The Trump Administration has taken a harder line against legalized marijuana than did the Obama Administration, thereby complicating how medical marijuana laws and usage may play out. Currently 29 states and D.C., representing two-thirds of the U.S. population, have some form of medical cannabis law that runs counter to federal policy.
Public opinion on the subject has largely been supportive of legalizing marijuana for medical use. A January Quinnipiac Poll found that 91 percent of Americans support allowing people with their doctor’s assistance to get access to cannabis. The same poll found voters oppose 70 to 23 percent enforcing federal marijuana laws in states that have legalized medical or recreational marijuana.
Workers’ Comp Reimbursement
The workers’ compensation industry has generally been focused on the impact of medical marijuana on employees and safety in the workplace. As Bradford noted, patients, not insurers, are typically the ones now paying for their medical marijuana, even where it is a replacement for an opioid prescription.
There have been several court decisions approving reimbursement by health insurers or self-insured employers but for the most part states have remained silent on the matter of if and when reimbursement by an insurer or workers’ compensation carrier is allowed or required.
However, even in this uncertain legal environment, medical marijuana is gaining traction as an accepted treatment paid for by workers’ compensation, at least anecdotally, according to experts in a recent Claims Journal interview.
Brian Allen, vice president of government affairs for Mitchell, and Mark Pew, senior vice president of PRIUM, a division of Genex Services, said there is some reimbursement for medical marijuana being done on a voluntary basis when it is deemed a reasonable and necessary treatment. “The decision is really based on whether that patient is achieving benefit from it,” Pew said.
Pew said that carriers paying for medical marijuana treatment are not necessarily making it public.
When such cases reach courts, Allen thinks judges will be reluctant to get in the middle of a doctor-patient relationship. “I think the courts are going to defer to the doctors every time,” said Allen.
Pew agrees. “I think any court is probably going to lean towards the anecdotal story of the individual patient and if it’s helping with their pain and it’s reasonable and necessary based on the advice of doctors in that state,” he told Claims Journal. “I would assume that most states are going to come to that same conclusion.”

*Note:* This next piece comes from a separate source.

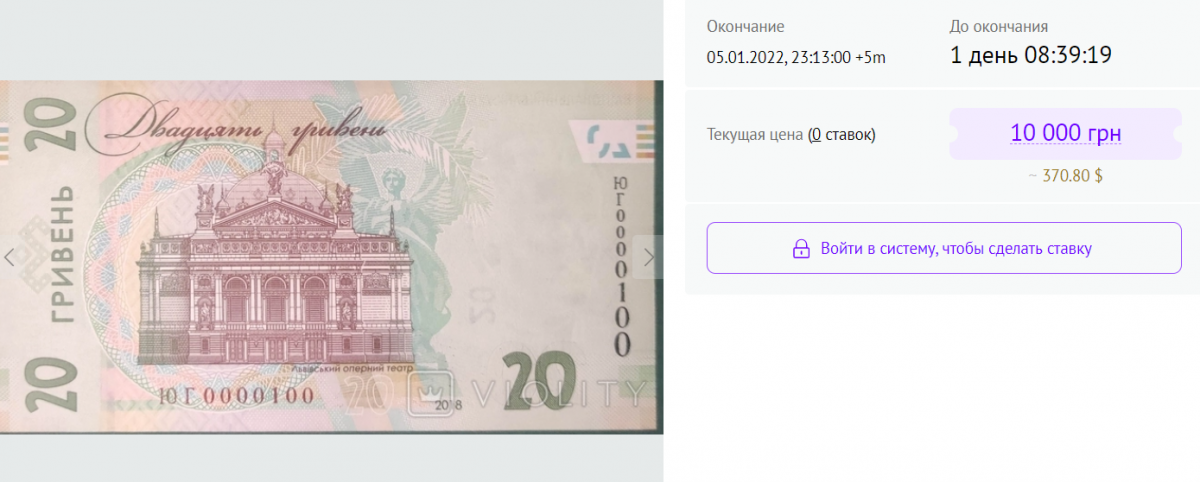Click the 'Окончание' heading
Image resolution: width=1200 pixels, height=482 pixels.
745,27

While marijuana is still illegal at the federal level, the Trump Administration has indicated that marijuana enforcement will be at the discretion of local assistant U.S. attorneys. Allen believes it’s unlikely they will pursue a medical marijuana case, unless there is some “egregious abuse.”
Both agree that for marijuana to become a more widely accepted alternative to opioids, researchers will have to shed light on the drug’s side effects. “They talk about the pluses. We really don’t hear a lot about the minuses, and we know there are some out there,” Allen said.
Pew believes more research needs to be done into the many chemicals within marijuana. “Just saying we’re going to reclassify marijuana or make it legal — it’s much more complicated,” Pew said.
That cautious view appears consistent with what the National Council on Compensation Insurance (NCCI) concluded in a recent status update on medical marijuana and workers’ compensation by David Deitz, PhD:
“The medical use of cannabis and cannabinoids presents both potential benefits as well as harms for injured workers. These need to be evaluated for each individual patient in the context of other medical and psychosocial issues, along with the possible impacts on safe return to work. Employer policies will need to evolve with changes in science, law, and regulation. With millions of Americans using cannabis daily and more studies in progress, we should not have to wait long for new data.”